Par la suite, s’est enchaînée une suite de mauvaises décisions qui ont fait en sorte que je suis revenu à ma chambre d’hôtel vers 4 h 30 alors que mon autobus de retour partait à 6 h. Oui, oubliez ça, je n’ai pas dormi. Mon alcoolémie m’a ralenti dans la préparation de bagages, dans mes au revoir à Marie-Ève qui a été ma fidèle complice dans l’aventure et finalement j’ai fermé l’œil dans l’autobus et je ressemblais à ça:

moi qui dort dans le bus

J’écris ces dernières lignes pas très loin de St-Jérôme quelque part entre l’épuisement et le bonheur total.
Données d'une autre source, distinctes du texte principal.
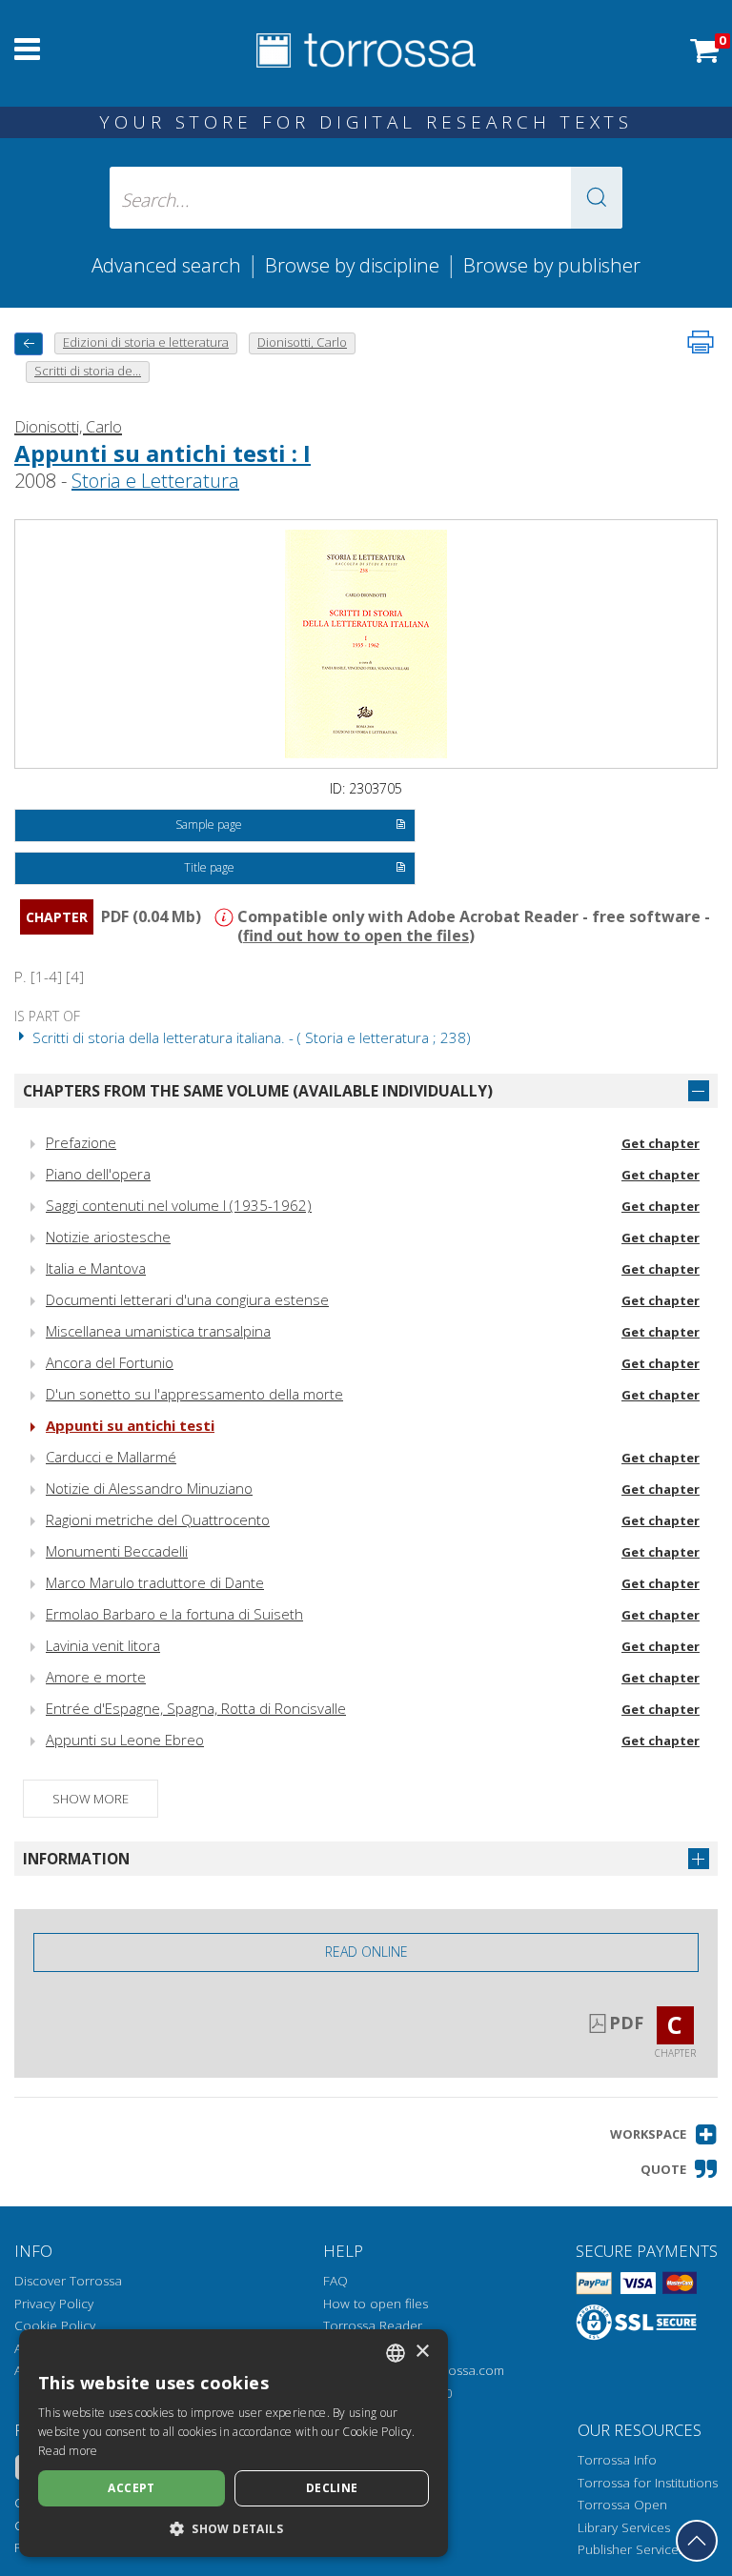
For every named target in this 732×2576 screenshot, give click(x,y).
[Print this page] (700, 342)
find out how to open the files (356, 935)
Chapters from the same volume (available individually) (258, 1090)
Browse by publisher (551, 265)
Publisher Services (631, 2549)
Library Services (624, 2527)
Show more (90, 1798)
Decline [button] (332, 2488)
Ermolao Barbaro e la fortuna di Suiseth (174, 1613)
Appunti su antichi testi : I (162, 453)
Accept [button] (131, 2488)
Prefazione (81, 1142)
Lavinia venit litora (103, 1645)
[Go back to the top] (697, 2541)
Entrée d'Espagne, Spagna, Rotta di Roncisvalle (196, 1708)
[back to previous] (28, 343)
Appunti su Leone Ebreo (125, 1739)
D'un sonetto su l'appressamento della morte (194, 1393)
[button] (596, 198)
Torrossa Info (617, 2459)
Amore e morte (96, 1676)
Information (76, 1858)
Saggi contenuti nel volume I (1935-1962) (179, 1205)
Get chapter (660, 1143)
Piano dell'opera (98, 1173)
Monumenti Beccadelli (117, 1550)
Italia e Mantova (96, 1268)
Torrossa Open (622, 2504)
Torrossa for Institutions (648, 2482)
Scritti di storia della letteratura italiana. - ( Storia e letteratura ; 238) (250, 1037)
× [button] (422, 2352)
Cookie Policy (54, 2325)
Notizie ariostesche (108, 1236)
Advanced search (166, 265)
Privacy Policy (53, 2303)
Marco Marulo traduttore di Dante (155, 1582)
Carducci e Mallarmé (111, 1456)
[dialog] (233, 2443)
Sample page (208, 824)
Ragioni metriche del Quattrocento (158, 1519)
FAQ (335, 2280)
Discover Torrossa (68, 2280)
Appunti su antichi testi (130, 1425)
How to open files (375, 2303)
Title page (209, 867)
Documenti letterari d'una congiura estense (187, 1299)
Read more (68, 2451)
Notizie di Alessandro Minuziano (149, 1488)
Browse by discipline (352, 265)
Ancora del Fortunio (109, 1362)
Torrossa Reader (372, 2325)
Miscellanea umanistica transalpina (158, 1330)
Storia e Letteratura (155, 480)
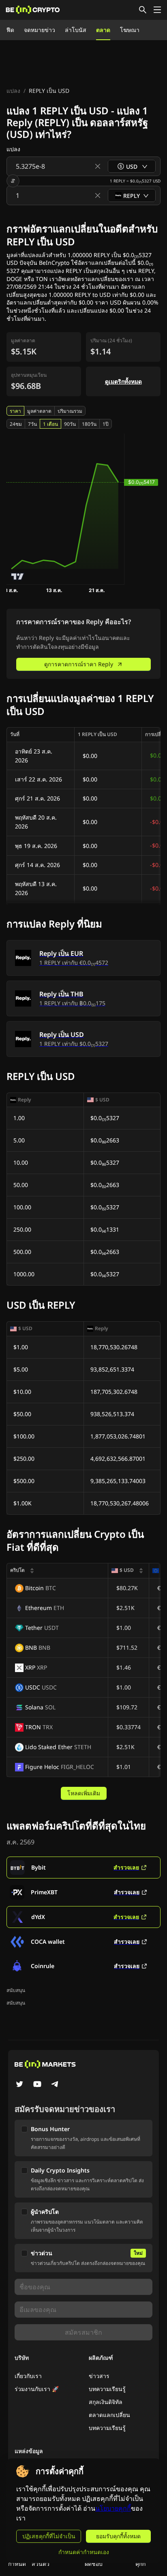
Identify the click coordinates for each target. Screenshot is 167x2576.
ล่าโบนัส (75, 30)
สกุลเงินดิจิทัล (105, 2402)
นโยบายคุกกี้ (113, 2508)
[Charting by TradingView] (18, 576)
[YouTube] (37, 2085)
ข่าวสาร (99, 2376)
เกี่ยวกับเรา (28, 2376)
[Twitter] (19, 2085)
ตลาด (103, 30)
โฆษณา (129, 30)
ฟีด (10, 30)
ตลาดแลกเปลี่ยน (109, 2415)
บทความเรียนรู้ (107, 2389)
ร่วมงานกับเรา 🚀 (37, 2389)
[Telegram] (55, 2085)
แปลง (13, 90)
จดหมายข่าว (39, 30)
Merci encore à toute l’équipe de fou qui nous accueille à bras ouverts à Rouyn-Noranda, les Sandy Boutin, Jenny Thibault, Mathieu Joanisse, Claudine Gagné et tous les bénévoles qui peuplent à un moment donné ou un autre notre fin de semaine. Vraiment, FME, je t’aime d’amour et un peu plus chaque année. Les nombreux festivaliers qui se sont déplacés ont eu la chance de profiter d’une programmation incroyable, la meilleure qu’il m’a été donné de voir à date. Et merci à Boréal qui encore cette année a participé à l’extrême régularité de mon système digestif. Là-dessus, on se voit cet hiver!!!